Numéros historiques, Charlie nouvelle formule (dès 1992), avant ou après le Pr. Choron, avec ou sans Philippe Val… L’accrochage ne privilégie aucune période, aucune thématique mais propose une vision panoramique du journal. « Dans l’année 2013, précise Jean-Pierre Mercier, Charlie n’a fait qu’une couverture en rapport avec l’islam sur 52 au total ». Les caricatures de Mahomet cohabiteront donc pacifiquement avec le Sarko buveur de canettes de Riss, chômeur forcé affalé devant la télé, et le Hollande quéquette à l’air de Luz, déculotté suite à l’affaire Julie Gayet. Même sagement rangé sous verre, encadré poliment comme un portrait de famille, le grinçant survit, tenace.

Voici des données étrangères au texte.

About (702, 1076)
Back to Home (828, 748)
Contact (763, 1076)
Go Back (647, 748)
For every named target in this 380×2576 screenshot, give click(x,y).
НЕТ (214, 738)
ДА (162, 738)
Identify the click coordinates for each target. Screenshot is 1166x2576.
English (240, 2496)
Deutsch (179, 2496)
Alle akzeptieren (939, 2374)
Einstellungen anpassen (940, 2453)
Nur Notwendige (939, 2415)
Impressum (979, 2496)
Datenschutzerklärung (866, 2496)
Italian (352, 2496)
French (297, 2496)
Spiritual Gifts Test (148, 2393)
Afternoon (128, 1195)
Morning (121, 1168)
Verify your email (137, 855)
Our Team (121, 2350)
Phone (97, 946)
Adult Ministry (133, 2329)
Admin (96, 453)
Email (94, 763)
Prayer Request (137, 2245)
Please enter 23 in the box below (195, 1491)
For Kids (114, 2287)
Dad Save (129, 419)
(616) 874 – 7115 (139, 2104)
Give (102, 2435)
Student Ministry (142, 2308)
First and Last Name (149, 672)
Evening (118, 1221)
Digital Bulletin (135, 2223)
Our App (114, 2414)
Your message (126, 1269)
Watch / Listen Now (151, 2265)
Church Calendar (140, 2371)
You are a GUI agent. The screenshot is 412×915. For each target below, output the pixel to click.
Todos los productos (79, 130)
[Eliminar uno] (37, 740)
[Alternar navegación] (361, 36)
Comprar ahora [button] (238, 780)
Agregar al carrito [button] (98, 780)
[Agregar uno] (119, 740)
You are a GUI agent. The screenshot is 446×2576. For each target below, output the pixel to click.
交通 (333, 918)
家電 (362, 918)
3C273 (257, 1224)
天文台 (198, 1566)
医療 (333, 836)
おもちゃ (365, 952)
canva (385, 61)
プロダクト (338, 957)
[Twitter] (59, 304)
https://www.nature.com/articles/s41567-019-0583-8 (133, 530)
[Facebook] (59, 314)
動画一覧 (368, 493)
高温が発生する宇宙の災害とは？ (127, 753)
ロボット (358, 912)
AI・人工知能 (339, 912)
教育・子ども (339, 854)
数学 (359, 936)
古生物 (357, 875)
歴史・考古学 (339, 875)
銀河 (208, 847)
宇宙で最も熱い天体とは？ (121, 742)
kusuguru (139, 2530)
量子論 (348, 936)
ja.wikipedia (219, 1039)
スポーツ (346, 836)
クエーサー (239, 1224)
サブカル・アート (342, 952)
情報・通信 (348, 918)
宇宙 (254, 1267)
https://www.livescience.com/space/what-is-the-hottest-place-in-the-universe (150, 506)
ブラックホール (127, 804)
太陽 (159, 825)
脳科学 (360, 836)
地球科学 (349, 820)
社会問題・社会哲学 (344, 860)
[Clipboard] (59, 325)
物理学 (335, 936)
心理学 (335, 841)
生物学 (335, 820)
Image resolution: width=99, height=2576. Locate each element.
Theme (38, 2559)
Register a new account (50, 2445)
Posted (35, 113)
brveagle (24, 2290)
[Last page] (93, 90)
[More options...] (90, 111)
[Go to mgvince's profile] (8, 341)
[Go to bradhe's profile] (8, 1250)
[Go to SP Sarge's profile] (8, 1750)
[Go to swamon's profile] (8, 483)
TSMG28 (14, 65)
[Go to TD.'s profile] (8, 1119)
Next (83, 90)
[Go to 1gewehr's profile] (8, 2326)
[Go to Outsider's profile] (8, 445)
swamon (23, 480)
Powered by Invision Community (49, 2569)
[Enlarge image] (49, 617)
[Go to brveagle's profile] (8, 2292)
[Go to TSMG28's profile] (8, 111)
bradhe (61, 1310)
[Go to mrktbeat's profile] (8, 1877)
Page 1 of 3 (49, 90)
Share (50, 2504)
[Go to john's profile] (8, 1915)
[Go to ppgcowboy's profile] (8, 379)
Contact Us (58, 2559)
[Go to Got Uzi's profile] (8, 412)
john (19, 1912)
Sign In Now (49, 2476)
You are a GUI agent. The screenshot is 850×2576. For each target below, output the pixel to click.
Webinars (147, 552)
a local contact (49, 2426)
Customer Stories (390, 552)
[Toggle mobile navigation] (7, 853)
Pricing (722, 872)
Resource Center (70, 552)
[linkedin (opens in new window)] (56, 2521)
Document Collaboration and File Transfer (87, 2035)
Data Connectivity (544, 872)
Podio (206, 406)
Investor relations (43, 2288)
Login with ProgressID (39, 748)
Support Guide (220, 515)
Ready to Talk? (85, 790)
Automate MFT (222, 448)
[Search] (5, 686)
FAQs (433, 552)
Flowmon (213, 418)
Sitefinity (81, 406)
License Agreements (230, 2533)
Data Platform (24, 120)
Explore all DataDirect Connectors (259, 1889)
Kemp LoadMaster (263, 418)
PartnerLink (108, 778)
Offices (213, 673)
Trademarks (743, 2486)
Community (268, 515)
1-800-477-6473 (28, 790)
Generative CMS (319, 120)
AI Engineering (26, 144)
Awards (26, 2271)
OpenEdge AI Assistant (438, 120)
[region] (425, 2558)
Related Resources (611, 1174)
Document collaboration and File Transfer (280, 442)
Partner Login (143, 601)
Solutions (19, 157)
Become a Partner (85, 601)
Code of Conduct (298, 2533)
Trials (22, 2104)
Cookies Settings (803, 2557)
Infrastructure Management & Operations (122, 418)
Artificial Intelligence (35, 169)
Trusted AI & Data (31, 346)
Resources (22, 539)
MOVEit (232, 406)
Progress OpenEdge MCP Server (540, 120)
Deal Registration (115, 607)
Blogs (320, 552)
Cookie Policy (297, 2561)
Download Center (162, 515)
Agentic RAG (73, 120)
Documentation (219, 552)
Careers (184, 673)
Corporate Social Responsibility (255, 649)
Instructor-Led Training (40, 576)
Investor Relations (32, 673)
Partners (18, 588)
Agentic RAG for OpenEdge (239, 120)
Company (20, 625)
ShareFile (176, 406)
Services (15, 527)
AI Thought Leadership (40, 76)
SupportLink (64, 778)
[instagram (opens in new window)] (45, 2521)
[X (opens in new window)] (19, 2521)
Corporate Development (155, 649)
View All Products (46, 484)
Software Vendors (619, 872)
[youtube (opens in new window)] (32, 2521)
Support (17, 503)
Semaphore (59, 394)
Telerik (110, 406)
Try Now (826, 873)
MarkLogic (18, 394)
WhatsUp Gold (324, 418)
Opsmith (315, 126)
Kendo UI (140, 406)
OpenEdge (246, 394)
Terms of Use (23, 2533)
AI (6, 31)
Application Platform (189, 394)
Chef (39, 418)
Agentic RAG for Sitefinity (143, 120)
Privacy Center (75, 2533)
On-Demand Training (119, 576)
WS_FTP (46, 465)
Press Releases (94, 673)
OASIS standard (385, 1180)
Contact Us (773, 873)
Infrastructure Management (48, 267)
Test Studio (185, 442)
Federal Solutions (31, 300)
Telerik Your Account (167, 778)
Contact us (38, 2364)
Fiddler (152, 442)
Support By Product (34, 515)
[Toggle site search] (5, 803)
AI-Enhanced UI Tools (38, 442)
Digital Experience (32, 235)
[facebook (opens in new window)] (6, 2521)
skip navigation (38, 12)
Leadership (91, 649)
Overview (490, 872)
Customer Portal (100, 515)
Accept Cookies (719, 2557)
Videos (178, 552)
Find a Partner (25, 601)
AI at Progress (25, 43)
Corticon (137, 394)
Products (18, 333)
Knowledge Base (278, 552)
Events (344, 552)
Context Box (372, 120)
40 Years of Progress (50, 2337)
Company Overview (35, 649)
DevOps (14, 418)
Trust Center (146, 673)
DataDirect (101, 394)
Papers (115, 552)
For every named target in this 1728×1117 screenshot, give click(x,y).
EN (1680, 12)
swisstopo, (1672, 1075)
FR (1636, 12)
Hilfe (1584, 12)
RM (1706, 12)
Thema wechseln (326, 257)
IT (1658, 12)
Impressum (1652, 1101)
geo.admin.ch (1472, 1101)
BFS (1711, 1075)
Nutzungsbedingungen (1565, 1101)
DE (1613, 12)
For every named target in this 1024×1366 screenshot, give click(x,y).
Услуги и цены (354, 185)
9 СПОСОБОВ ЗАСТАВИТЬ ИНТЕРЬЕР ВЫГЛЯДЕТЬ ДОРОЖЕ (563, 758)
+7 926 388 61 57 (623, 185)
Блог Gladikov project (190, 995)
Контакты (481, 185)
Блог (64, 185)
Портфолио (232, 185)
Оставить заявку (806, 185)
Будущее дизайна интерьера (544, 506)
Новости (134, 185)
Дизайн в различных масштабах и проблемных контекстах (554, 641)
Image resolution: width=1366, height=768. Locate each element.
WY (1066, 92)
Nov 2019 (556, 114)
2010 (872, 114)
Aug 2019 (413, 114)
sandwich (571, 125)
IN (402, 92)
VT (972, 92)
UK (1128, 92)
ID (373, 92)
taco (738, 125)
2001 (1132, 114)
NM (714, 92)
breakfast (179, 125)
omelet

Charlie à Angoulême mais pas chez Hergé

Une autre exposition sur Charlie Hebdo aurait dû être inaugurée la semaine dernière au musée Hergé à Louvain-la-Neuve (Belgique). Elle a été annulée in extremis sur conseil du bourgmestre de la ville par crainte des « risques et dangers qu’elle pouvait faire courir au personnel du musée et à la population », d’après Le Soir.

A Angoulême, la sécurité est renforcée depuis le lancement du festival – il a accueilli 200 000 visiteurs l’année dernière –, notamment sur le stand de la dessinatrice Catherine Meurisse, rescapée de l’attentat du 7 janvier.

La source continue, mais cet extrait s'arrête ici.